Instructions for the task:
All that is needed is each line of the entries holding the word "This", copied as it stands.

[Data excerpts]

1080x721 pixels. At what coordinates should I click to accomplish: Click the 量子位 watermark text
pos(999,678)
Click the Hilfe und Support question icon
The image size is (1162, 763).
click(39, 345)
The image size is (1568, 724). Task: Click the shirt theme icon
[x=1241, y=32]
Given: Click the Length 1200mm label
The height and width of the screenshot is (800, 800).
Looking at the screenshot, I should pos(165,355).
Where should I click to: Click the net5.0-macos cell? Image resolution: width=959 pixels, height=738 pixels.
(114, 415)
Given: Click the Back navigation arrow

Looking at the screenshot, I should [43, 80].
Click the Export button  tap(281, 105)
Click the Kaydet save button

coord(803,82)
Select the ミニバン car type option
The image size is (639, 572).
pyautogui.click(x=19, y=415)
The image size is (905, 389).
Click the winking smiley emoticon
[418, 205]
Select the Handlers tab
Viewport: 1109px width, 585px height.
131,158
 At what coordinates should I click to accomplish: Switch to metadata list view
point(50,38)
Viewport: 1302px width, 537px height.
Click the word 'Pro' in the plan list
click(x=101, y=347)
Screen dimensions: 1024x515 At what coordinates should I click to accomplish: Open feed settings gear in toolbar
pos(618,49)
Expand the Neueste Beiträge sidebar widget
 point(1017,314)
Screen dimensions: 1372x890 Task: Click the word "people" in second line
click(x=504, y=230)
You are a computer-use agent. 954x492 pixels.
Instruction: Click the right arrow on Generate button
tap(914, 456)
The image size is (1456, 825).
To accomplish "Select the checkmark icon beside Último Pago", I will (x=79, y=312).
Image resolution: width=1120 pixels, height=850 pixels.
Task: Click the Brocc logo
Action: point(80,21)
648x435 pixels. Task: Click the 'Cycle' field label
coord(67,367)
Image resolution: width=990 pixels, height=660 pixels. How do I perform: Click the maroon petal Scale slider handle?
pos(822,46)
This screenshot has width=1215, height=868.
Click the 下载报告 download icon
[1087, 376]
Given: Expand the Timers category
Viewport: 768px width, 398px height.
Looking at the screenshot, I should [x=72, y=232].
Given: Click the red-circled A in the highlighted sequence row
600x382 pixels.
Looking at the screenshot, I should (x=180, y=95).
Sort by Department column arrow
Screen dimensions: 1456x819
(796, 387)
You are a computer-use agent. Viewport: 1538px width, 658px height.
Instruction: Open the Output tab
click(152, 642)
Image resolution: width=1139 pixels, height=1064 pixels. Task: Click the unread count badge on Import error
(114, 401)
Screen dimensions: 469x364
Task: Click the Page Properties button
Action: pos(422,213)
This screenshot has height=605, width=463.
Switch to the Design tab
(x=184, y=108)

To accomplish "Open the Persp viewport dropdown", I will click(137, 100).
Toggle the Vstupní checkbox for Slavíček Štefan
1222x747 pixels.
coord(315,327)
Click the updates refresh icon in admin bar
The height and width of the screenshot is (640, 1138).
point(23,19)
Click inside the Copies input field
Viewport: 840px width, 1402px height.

Written solution:
This screenshot has width=1215, height=868.
This screenshot has height=605, width=463.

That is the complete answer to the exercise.